▶ **PASSAGE TO READ**

You are viewing a plain text version of this content. The canonical link for it is here.
Posted to dev@spark.apache.org by yunchen liu <yu...@hotmail.com> on 2019/10/17 06:45:35 UTC

spark streaming kafka010 consumer thow l lot of errors

Hey everyone,

    spark streaming consumer kafka010 throw a lot of errors, spark program does not exit, but after running for some time many Executor loss and no error.

    spark  version: 2.4.3
    kafka version: 0.10

org.apache.kafka.common.errors.InterruptException: java.lang.InterruptedException
at org.apache.kafka.clients.consumer.internals.ConsumerNetworkClient.maybeThrowInterruptException(ConsumerNetworkClient.java:447)
at org.apache.kafka.clients.consumer.internals.ConsumerNetworkClient.poll(ConsumerNetworkClient.java:254)
at org.apache.kafka.clients.consumer.internals.ConsumerNetworkClient.poll(ConsumerNetworkClient.java:214)
at org.apache.kafka.clients.consumer.internals.ConsumerNetworkClient.poll(ConsumerNetworkClient.java:205)

▶ **DATA SHOWN**
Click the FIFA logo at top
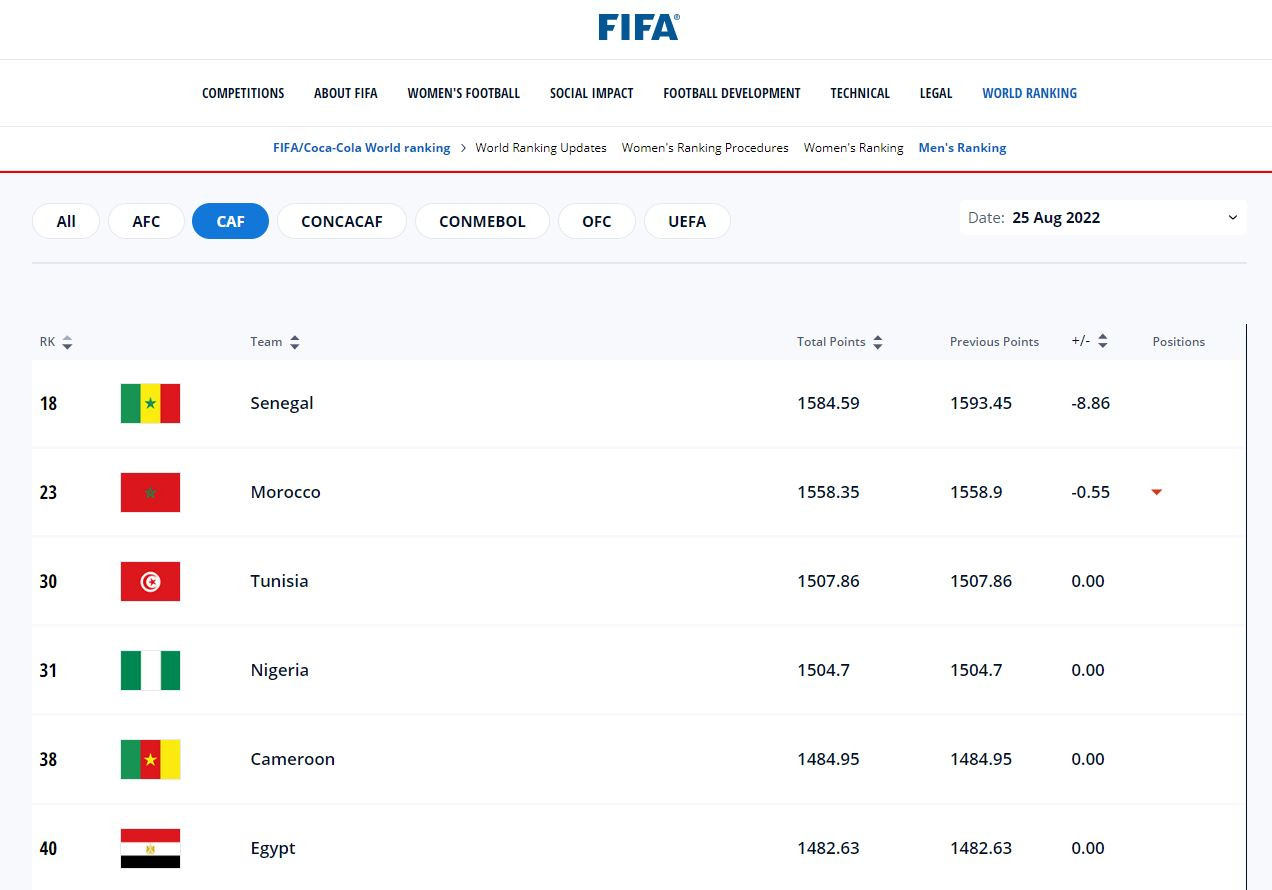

* * *

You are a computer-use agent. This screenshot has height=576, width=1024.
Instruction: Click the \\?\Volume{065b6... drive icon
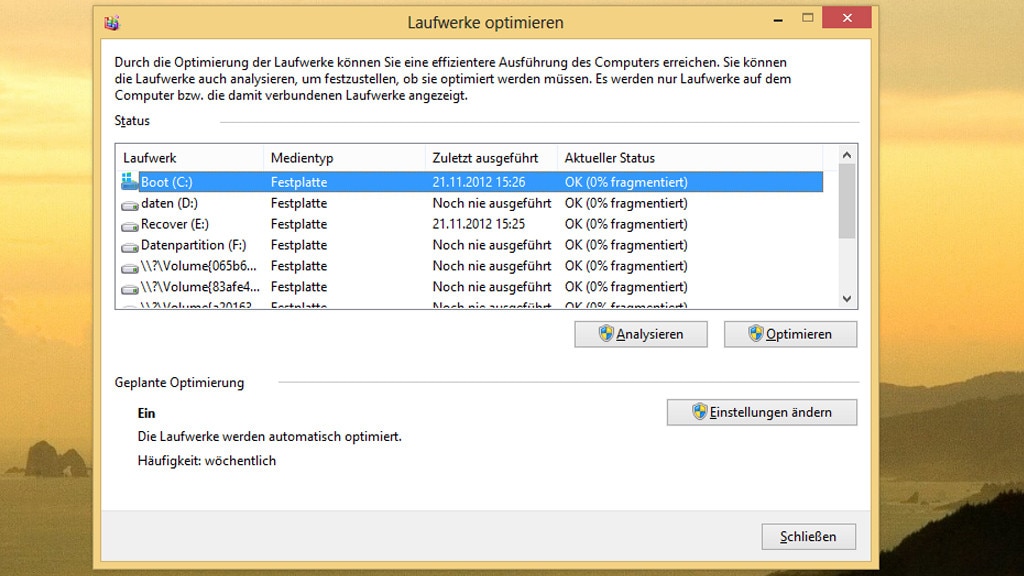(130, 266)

▶ **GIVEN TASK**
Translate this sentence from the mailing list post about Spark Streaming Kafka errors into Spanish: "You are viewing a plain text version of this content."

▶ **ANSWER TO THIS EXERCISE**
Está viendo una versión en texto plano de este contenido.